Gather each line of the records that contains the string "should". Treat uppercase and lowercase letters as distinct.

Entries shown

-------------------------

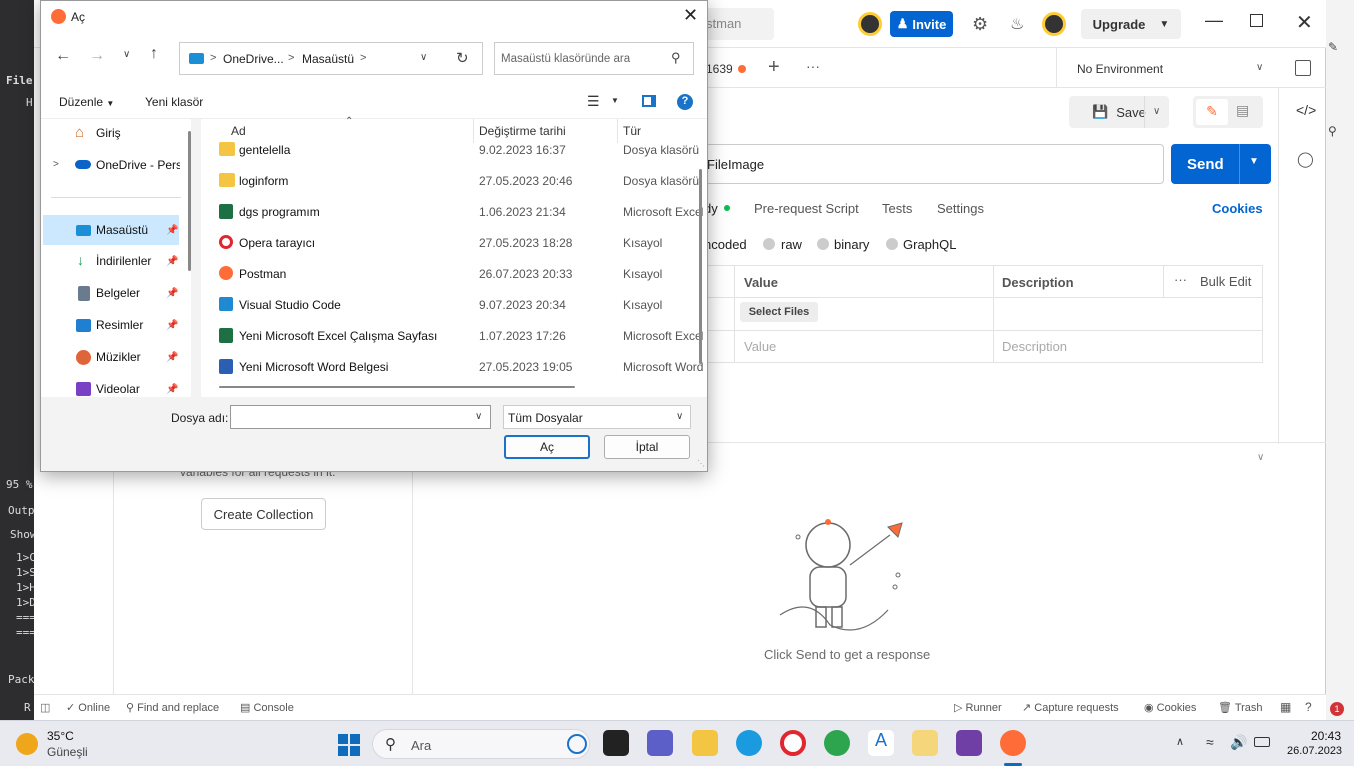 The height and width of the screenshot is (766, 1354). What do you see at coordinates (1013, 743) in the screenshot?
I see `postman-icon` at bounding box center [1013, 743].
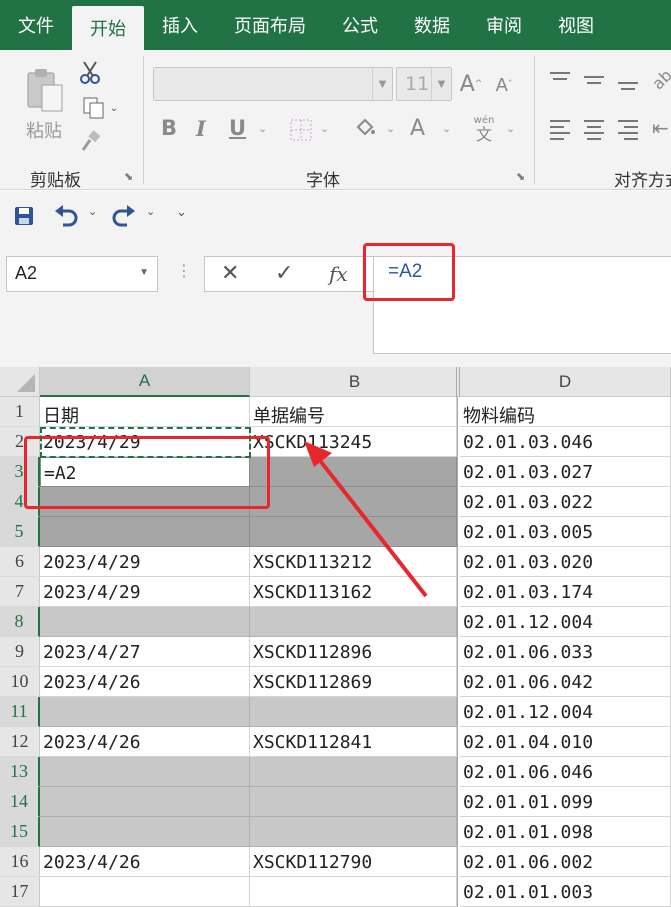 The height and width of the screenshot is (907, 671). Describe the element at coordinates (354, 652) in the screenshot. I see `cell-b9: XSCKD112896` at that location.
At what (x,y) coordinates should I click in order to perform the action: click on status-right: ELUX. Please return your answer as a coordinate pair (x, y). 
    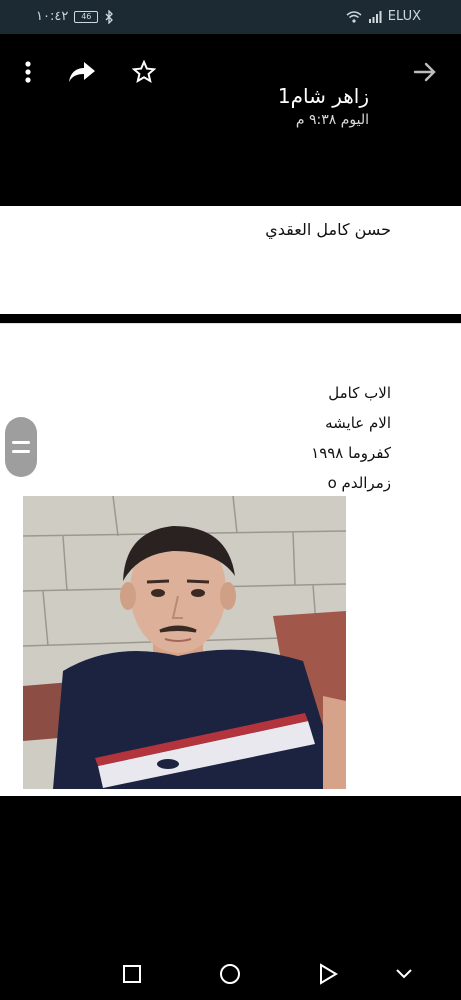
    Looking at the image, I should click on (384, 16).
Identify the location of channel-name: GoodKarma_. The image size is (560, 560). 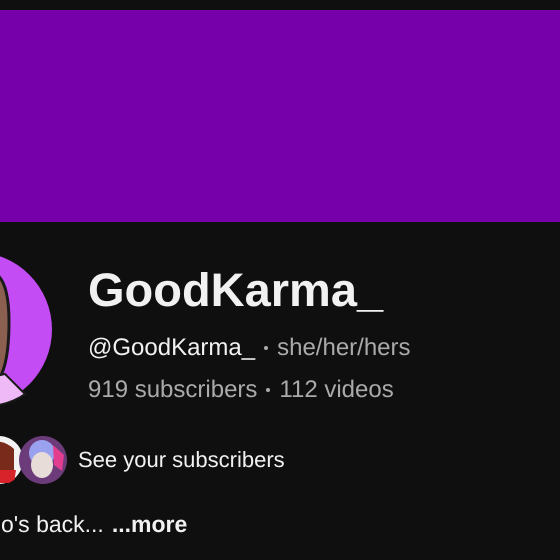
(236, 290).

-------------------------

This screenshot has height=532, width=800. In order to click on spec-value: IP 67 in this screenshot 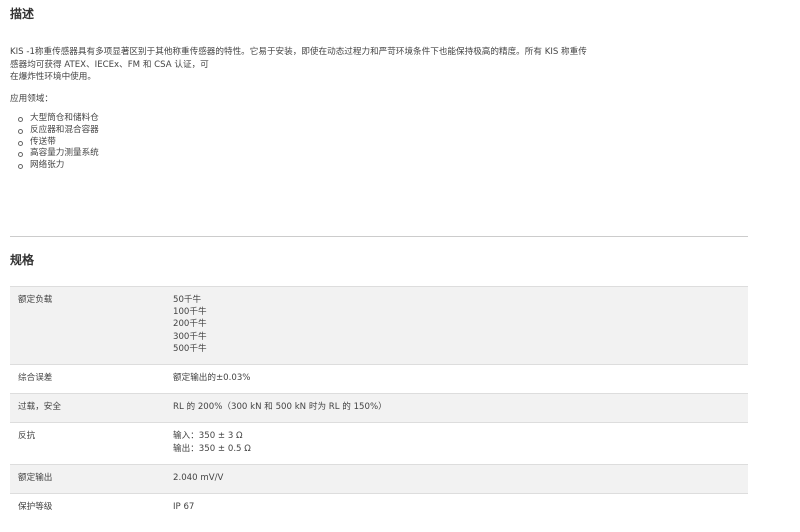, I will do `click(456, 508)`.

-------------------------

Problem solution
At what (x,y) coordinates should I click in order to perform the action: click on status-right: ELUX. Please return your answer as a coordinate pair (x, y). 
    Looking at the image, I should click on (384, 16).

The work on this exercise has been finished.